HDFC Bank’s new MCLR rates – implemented from 7 May 2025

HDFC Bank has an overnight MCLR 9.00 per cent. One month MCLR has come down to 9.00 percent. The rate of three months has come down to 9.05 percent. The rate of six months and one year has come down to 9.15 percent. This was 9.30 percent earlier. The thirty -year MCLR has been reduced to 9.29 percent.

Mclr

Whenever a bank changes its MCLR (marginal cost of funds based lending rate), it has a direct impact on the EMI of a loan with a floating rate like home loan, personal loan and car loan.

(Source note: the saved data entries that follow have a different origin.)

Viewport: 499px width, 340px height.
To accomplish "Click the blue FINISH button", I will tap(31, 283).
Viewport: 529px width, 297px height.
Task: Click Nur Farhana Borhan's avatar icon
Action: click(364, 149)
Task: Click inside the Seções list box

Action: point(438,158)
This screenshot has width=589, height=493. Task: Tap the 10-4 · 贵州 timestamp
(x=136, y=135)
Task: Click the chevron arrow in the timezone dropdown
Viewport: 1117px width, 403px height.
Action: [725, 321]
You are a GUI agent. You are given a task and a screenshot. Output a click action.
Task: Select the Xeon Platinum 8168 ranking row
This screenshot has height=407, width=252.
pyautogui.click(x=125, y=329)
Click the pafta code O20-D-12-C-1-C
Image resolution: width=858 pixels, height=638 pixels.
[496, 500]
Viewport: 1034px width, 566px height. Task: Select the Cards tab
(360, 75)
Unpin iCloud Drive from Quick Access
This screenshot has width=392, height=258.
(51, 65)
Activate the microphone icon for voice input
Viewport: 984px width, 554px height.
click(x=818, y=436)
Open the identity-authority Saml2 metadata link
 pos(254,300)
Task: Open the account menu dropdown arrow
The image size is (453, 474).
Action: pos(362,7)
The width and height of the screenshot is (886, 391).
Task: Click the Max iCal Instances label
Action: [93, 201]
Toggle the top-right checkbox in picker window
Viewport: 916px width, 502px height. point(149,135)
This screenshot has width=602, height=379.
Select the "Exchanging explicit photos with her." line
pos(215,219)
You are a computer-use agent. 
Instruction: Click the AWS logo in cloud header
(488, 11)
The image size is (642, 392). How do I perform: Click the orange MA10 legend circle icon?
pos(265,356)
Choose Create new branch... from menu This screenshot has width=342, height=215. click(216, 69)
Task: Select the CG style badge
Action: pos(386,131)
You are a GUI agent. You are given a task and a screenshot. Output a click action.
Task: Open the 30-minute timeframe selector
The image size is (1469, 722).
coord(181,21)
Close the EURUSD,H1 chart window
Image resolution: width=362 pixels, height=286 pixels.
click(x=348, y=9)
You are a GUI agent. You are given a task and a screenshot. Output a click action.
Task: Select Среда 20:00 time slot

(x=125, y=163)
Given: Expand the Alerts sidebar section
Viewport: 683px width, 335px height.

If the bank increases MCLR, the loan interest rate increases. This means that you have to pay more EMI every month. If the bank reduces MCLR, the interest rates decrease and your EMI also decreases. Could also have the benefit to those who want to take a new loan, because they can get a cheaper loan than before.

How is MCLR decided?

Banks pay attention to several factor to fix MCLR, such as the cost of deposit rate, repo rate, operational cost and cash reserve ratio (CRR). When the RBI changes the repo rate, it directly affects the MCLR. If the repo rate decreases, banks can also reduce MCLR, which can make the loan cheaper. At the same time, if the repo rate increases, MCLR also increases and the EMI of the loan becomes expensive.